I was also a little surprised this isn't used as a second factor, like
Universal 2nd Factor is meant to be used. But maybe it's not so surprising
given there are at this moment probably more U2F keys than FIDO2 keys in
users' hands and the author chose to went with the option that has a bigger
installed base.

FIDO2 offers resident keys[0] where a unique key is generated and stored on
the authenticator. The server does not need to present the key handle to the
authenticator so it can decrypt it and initialize its internal state.
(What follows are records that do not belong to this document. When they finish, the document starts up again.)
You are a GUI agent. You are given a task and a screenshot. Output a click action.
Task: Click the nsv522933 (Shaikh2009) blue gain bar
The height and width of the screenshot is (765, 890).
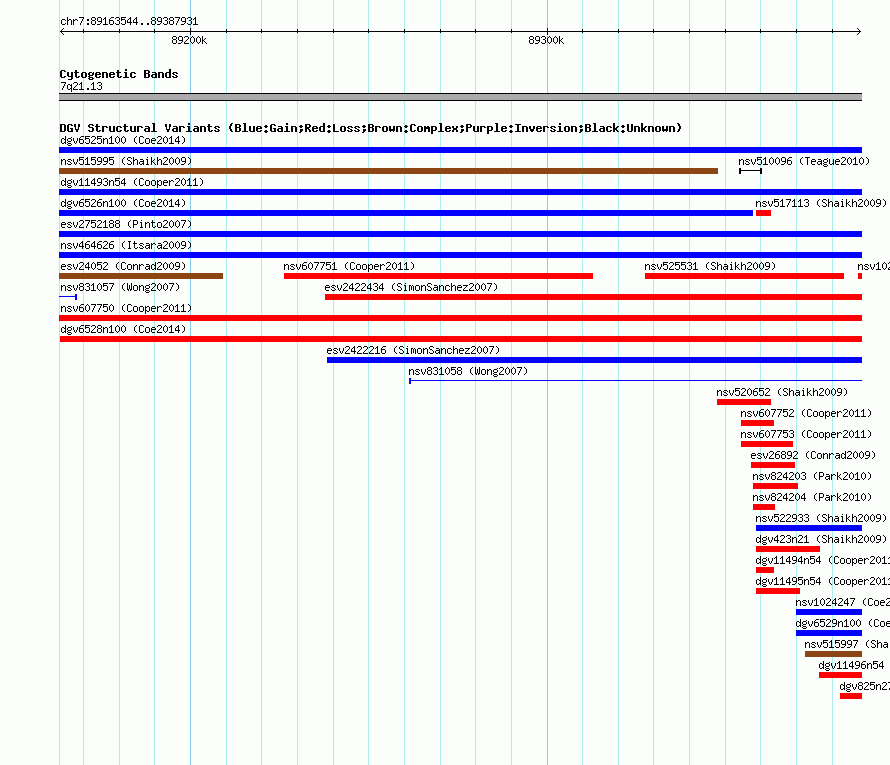[x=808, y=528]
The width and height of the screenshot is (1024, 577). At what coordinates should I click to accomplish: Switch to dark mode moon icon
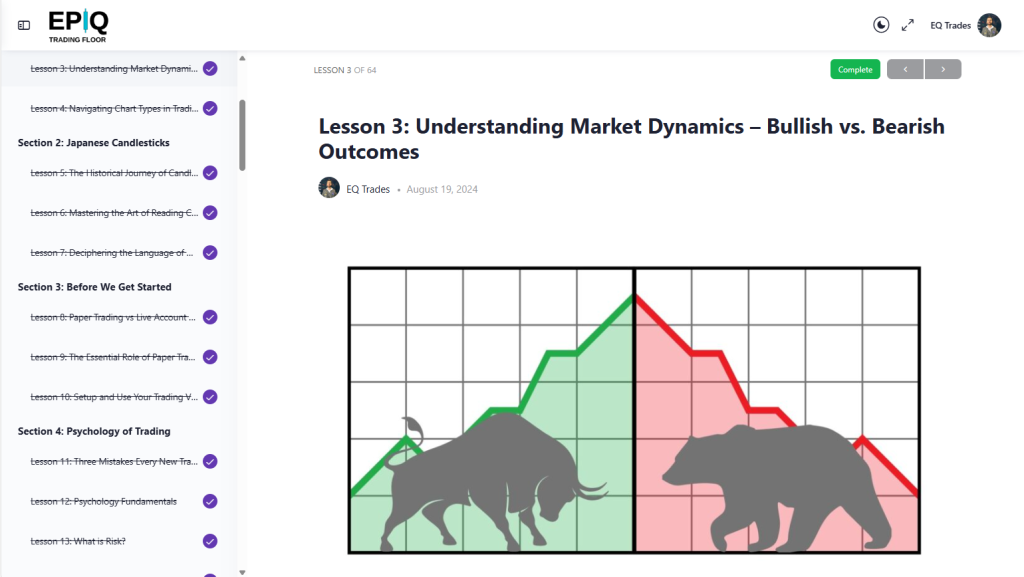coord(881,25)
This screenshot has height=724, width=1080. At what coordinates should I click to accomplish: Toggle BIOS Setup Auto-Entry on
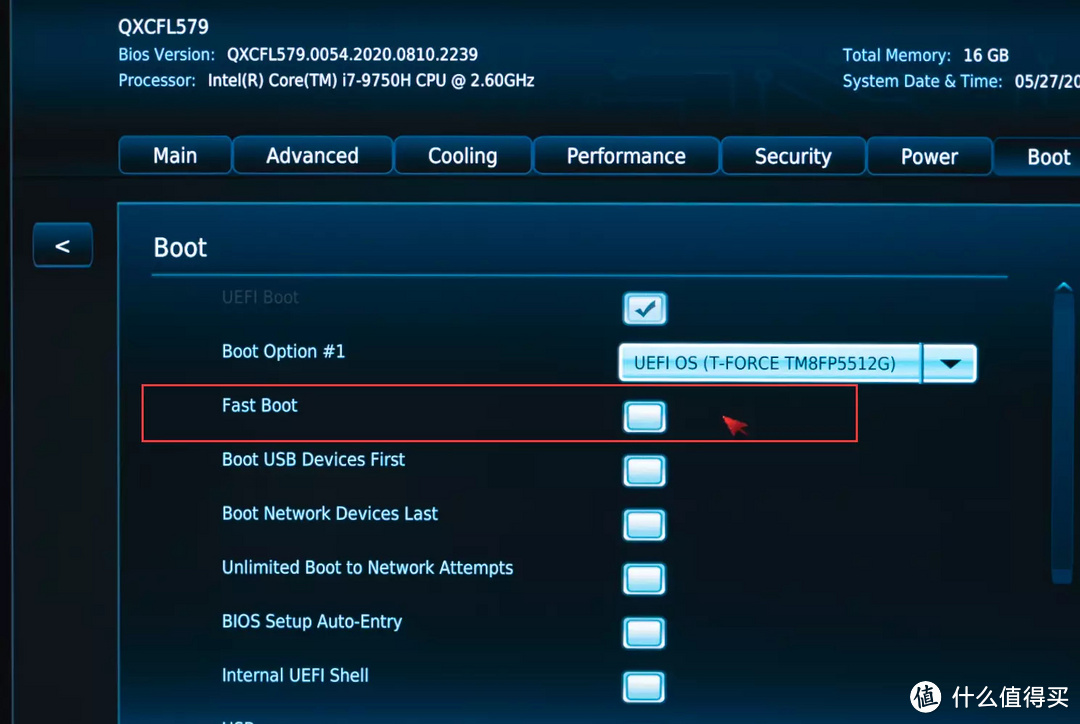click(644, 633)
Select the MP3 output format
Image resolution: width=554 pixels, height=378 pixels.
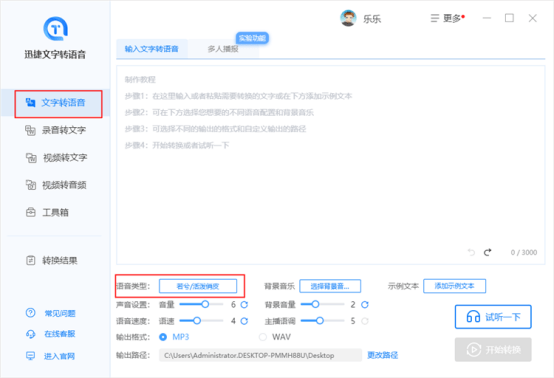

The
server gets back the userHandle[1] that was set during registration as well.

Protecting the resident credential(s) can be done via a PIN or fingerprint
scan, depending on the capabilities of the authenticator and user preference.

[0]: a. [https://auth0.com/blog/a-look-at-webauthn-resident-
credentia...](https://auth0.com/blog/a-look-at-webauthn-resident-credentials/)
b. [https://www.w3.org/TR/2019/REC-
webauthn-1-20190304/#resident...](https://www.w3.org/TR/2019/REC-
webauthn-1-20190304/#resident-credential)

[1]: [https://www.w3.org/TR/2019/REC-webauthn-1-20190304/#user-
han...](https://www.w3.org/TR/2019/REC-webauthn-1-20190304/#user-handle)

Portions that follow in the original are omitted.